ASSIGNMENT 1 ▸ Retype the part of the column on the disabled driver between "Anita Creamer: A" and "was a confrontation.", inclusive.
ASSIGNMENT 2 ▸ In the column on the disabled driver, what kind of vehicle was Jerry Ferguson driving?
ASSIGNMENT 3 ▸ Summarize the column on the disabled driver in two sentences.

TEXT SECTION ▸
=== Begin Enclosure ===
Anita Creamer: A disabled driver vs. a mob's stereotypes By Anita Creamer - Bee Columnist

Last Updated 2:01 am PDT Friday, August 3, 2007 Story appeared in SCENE section, Page J1

He just wanted a couple of burgers to take home for dinner. Instead, when Jerry Ferguson pulled into the parking lot of the In-N-Out Burger in Rancho Cordova late Sunday afternoon, what he got was a confrontation.

A group of maybe a dozen young women -- a pack of wolves, he calls them -- picked a fight with him when he walked back out to his truck, a gray Silverado with a California Disabled Person license plate, the kind with the handicapped symbol on it.

He'd parked in a disabled person's parking space, and they didn't think he has a disability.

"I couldn't believe what I was putting up with," says Ferguson, 57, who lives in east Sacramento. "They were like a mob.

"It made me wonder if Lindsay Lohan, Paris Hilton and Nicole Richie" -- the real axis of evil, to some minds -- "have made too big a dent in young people's thinking. They've got no respect for other people or the laws, and that mentality is out of control."

The women looked to be college age or in their 20s, he says, just ordinary, middle class, suburban young people.

"They said, 'You drive an awfully nice truck for someone who's disabled,' " he says, "and, 'You walk awfully good for someone parking in a disabled spot.'"
=== End Enclosure ===
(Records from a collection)
=== Begin Enclosure ===
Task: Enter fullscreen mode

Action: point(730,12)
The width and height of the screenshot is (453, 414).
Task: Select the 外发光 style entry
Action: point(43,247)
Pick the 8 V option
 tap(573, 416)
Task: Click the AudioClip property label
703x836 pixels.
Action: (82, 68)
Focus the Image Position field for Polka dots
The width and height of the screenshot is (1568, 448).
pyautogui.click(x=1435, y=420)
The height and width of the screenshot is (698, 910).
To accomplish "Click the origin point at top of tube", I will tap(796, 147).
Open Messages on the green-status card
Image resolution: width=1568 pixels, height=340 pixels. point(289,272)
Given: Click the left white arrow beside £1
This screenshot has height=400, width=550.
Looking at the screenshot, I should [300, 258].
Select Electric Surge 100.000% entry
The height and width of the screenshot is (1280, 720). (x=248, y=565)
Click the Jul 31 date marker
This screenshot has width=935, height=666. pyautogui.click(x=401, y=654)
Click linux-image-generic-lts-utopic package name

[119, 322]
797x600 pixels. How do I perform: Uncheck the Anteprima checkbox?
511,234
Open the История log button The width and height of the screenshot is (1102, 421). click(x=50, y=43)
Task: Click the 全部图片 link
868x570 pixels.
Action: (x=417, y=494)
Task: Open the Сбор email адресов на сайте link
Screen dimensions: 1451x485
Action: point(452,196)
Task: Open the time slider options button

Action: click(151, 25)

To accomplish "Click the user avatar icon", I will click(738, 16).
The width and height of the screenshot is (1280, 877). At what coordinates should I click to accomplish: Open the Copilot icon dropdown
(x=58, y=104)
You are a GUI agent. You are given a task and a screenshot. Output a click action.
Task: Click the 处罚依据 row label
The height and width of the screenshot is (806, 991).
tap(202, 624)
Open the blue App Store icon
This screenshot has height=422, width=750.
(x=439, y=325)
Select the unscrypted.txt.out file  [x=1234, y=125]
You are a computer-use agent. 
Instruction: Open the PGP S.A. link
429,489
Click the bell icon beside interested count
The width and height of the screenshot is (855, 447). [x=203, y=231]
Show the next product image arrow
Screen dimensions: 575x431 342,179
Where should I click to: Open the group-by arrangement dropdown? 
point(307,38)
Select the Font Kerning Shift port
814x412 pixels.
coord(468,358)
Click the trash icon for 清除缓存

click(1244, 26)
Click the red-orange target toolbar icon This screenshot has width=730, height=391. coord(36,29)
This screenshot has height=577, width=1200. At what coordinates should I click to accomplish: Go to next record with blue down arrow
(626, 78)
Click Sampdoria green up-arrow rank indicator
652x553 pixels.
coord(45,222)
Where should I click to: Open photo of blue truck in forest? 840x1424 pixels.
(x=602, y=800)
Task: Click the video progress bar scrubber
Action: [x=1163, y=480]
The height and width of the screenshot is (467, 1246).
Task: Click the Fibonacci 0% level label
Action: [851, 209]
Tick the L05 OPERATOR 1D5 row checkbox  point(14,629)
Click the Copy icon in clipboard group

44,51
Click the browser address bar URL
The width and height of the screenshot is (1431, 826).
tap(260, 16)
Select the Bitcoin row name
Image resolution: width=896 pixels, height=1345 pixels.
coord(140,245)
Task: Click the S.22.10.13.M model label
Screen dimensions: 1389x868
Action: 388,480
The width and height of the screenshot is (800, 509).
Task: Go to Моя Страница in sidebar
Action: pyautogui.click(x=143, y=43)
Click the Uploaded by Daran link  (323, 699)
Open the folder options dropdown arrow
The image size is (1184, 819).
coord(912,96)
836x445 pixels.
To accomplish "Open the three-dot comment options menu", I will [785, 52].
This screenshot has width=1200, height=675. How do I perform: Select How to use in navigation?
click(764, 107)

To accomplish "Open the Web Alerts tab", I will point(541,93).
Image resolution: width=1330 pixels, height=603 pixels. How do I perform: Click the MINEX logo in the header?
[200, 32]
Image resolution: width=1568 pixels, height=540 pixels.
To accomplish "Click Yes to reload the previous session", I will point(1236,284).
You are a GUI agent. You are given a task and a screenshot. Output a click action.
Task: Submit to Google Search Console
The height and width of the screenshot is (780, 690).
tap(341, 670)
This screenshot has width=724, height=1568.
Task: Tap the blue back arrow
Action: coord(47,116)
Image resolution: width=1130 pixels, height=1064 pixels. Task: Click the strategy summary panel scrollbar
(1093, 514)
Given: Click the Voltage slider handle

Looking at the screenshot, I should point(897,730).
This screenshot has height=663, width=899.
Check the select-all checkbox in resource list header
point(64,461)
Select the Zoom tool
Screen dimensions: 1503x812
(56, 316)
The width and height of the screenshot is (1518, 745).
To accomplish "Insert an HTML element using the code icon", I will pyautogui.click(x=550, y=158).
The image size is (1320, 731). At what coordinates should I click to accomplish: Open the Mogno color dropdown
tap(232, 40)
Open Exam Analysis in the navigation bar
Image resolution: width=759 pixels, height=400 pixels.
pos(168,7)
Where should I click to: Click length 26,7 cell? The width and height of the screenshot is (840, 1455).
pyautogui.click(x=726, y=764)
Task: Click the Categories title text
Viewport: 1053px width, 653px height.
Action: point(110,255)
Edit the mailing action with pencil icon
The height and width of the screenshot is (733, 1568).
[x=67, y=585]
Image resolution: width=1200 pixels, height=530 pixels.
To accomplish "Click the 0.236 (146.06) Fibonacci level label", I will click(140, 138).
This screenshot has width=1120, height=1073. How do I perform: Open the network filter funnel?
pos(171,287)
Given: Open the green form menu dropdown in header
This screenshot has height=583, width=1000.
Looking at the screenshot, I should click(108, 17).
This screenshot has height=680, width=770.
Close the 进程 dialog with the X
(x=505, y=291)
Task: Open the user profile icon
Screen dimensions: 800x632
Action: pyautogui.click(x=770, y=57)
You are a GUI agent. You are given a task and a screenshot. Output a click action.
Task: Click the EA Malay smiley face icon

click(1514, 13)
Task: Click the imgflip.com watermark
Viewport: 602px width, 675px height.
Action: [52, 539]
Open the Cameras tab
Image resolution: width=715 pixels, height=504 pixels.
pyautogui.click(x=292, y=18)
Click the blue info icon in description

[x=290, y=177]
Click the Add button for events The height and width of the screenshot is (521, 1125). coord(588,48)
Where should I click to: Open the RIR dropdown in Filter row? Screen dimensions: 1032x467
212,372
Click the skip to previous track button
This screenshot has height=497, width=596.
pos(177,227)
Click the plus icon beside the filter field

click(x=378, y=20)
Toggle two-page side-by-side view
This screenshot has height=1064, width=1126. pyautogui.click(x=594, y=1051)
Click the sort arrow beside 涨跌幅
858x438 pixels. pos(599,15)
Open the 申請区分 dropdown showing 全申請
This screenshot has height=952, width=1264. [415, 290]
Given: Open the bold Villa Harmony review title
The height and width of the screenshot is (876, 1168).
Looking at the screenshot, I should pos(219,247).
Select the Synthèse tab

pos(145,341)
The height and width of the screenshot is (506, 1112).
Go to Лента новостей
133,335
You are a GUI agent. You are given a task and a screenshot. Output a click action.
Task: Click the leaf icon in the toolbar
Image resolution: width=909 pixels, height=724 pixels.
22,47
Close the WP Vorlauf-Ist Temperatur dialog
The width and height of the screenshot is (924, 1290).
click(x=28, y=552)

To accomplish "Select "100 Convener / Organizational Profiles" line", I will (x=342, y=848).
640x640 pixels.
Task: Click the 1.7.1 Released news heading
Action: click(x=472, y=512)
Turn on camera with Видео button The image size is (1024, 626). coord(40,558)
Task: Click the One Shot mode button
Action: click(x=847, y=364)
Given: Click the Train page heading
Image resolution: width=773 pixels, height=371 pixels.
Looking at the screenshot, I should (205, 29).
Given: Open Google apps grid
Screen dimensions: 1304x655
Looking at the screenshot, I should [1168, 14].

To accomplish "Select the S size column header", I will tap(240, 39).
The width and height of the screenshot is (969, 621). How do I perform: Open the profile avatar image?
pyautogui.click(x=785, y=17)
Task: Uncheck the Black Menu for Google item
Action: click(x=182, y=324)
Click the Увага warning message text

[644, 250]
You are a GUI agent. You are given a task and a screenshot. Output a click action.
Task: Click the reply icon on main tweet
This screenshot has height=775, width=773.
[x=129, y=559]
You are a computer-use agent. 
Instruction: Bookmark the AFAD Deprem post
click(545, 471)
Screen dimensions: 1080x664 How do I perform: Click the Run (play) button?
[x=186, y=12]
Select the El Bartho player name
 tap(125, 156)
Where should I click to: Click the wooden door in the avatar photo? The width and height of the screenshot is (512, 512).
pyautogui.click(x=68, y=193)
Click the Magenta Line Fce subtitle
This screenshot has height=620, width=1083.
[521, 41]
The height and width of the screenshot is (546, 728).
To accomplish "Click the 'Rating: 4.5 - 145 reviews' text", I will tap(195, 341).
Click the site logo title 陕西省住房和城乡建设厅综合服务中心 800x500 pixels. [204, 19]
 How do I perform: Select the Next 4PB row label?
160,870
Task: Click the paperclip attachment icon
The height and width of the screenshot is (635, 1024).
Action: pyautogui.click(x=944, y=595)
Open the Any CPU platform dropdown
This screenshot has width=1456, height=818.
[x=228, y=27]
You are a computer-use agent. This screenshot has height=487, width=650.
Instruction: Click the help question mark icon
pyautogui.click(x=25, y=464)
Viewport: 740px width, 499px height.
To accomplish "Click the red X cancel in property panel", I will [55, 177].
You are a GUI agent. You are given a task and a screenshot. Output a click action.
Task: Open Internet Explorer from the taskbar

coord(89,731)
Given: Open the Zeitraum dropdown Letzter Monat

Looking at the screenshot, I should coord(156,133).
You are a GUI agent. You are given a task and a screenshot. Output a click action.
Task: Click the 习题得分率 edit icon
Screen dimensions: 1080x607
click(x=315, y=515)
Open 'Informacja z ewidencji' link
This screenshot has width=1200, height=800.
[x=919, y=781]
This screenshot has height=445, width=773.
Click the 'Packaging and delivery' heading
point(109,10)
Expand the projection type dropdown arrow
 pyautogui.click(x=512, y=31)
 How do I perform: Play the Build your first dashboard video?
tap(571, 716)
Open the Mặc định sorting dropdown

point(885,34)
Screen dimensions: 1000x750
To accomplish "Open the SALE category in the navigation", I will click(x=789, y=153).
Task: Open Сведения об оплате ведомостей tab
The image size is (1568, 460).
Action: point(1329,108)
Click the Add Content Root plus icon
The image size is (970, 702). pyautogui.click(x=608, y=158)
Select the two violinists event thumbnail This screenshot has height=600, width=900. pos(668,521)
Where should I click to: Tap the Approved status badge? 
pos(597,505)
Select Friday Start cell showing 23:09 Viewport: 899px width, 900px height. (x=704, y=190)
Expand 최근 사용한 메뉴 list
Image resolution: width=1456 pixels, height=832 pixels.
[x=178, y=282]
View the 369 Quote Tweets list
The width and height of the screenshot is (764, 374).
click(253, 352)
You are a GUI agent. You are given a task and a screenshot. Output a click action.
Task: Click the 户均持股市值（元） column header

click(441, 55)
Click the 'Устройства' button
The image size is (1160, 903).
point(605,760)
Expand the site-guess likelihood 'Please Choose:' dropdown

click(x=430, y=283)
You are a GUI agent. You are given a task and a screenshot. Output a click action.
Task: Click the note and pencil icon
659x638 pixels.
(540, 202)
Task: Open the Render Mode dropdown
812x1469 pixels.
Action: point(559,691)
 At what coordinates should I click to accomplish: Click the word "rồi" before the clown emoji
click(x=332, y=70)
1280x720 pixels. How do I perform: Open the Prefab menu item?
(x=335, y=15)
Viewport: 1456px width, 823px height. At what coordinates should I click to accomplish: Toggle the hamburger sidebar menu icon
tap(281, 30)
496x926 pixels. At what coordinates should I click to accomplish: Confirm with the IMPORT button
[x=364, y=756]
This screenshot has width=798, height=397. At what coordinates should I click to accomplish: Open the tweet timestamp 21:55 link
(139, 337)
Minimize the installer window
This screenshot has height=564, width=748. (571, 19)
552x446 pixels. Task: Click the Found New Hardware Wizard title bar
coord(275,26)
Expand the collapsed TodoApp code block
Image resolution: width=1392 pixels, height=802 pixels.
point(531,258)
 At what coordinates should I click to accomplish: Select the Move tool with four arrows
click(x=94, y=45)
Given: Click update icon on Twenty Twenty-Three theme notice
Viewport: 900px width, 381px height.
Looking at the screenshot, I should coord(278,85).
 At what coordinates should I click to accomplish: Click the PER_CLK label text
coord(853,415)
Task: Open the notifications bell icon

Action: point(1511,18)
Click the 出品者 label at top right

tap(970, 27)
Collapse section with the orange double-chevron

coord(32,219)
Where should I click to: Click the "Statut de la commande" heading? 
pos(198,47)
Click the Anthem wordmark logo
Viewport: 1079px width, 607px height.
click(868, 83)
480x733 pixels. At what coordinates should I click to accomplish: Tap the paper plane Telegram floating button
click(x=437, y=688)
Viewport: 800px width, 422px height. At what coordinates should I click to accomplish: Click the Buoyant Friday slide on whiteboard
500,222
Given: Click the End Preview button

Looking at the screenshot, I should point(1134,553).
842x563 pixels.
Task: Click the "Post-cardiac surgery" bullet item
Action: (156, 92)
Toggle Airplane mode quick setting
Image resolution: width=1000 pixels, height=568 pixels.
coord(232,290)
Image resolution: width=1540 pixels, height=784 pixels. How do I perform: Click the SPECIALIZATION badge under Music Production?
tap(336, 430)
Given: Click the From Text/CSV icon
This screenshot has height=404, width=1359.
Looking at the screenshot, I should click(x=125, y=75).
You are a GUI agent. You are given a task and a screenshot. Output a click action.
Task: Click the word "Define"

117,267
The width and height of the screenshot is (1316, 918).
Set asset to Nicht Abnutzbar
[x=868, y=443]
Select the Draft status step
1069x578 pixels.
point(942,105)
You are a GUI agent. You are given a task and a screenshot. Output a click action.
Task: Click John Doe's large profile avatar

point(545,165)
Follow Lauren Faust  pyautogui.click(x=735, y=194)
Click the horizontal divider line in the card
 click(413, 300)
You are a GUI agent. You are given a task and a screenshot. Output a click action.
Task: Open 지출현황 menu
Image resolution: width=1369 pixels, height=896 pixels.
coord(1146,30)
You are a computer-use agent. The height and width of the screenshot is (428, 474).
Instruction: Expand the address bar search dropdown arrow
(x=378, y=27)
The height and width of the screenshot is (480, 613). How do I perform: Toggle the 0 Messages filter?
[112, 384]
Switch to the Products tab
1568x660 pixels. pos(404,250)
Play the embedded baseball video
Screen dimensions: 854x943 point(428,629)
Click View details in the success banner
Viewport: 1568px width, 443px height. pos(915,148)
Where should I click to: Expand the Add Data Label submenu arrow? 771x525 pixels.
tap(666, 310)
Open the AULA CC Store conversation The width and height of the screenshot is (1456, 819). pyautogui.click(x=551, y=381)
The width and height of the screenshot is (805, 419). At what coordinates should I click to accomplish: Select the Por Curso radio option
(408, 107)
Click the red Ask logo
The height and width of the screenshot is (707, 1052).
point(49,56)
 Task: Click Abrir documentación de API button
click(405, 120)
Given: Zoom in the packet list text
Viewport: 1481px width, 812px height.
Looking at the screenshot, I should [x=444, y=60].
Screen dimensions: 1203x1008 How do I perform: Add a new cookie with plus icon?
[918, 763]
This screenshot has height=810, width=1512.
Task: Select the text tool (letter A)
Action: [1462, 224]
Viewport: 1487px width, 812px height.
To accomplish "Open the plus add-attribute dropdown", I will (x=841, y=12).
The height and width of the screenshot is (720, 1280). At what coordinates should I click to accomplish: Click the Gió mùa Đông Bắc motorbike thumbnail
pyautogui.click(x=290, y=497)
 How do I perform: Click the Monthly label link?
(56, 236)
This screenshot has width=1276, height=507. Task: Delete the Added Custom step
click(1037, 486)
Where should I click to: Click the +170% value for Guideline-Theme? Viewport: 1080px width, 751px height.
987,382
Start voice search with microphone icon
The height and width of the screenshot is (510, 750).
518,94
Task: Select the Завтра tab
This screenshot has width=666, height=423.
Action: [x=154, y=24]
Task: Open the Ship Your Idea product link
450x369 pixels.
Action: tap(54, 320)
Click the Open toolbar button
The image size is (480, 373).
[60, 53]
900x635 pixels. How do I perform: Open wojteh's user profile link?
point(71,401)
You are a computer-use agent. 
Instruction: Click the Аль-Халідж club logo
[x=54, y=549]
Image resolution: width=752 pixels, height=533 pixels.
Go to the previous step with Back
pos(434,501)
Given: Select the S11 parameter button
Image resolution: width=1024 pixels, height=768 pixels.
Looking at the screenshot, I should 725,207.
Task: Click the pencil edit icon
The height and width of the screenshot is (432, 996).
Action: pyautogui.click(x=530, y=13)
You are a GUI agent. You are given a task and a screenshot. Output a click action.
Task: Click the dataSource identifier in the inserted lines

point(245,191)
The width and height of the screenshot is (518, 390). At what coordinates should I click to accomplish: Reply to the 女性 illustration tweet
=== End Enclosure ===
RESPONSE AREA 1 ▸
Anita Creamer: A disabled driver vs. a mob's stereotypes By Anita Creamer - Bee Columnist

Last Updated 2:01 am PDT Friday, August 3, 2007 Story appeared in SCENE section, Page J1

He just wanted a couple of burgers to take home for dinner. Instead, when Jerry Ferguson pulled into the parking lot of the In-N-Out Burger in Rancho Cordova late Sunday afternoon, what he got was a confrontation.

RESPONSE AREA 2 ▸ A gray Silverado truck with a California Disabled Person license plate.

RESPONSE AREA 3 ▸ Jerry Ferguson, 57, of east Sacramento, was confronted by a group of about a dozen young women in the parking lot of the In-N-Out Burger in Rancho Cordova after he parked his truck, which carries a California Disabled Person license plate, in a disabled person's space. The women did not think he had a disability and taunted him about his nice truck and how well he walked, and Ferguson said they were like a mob.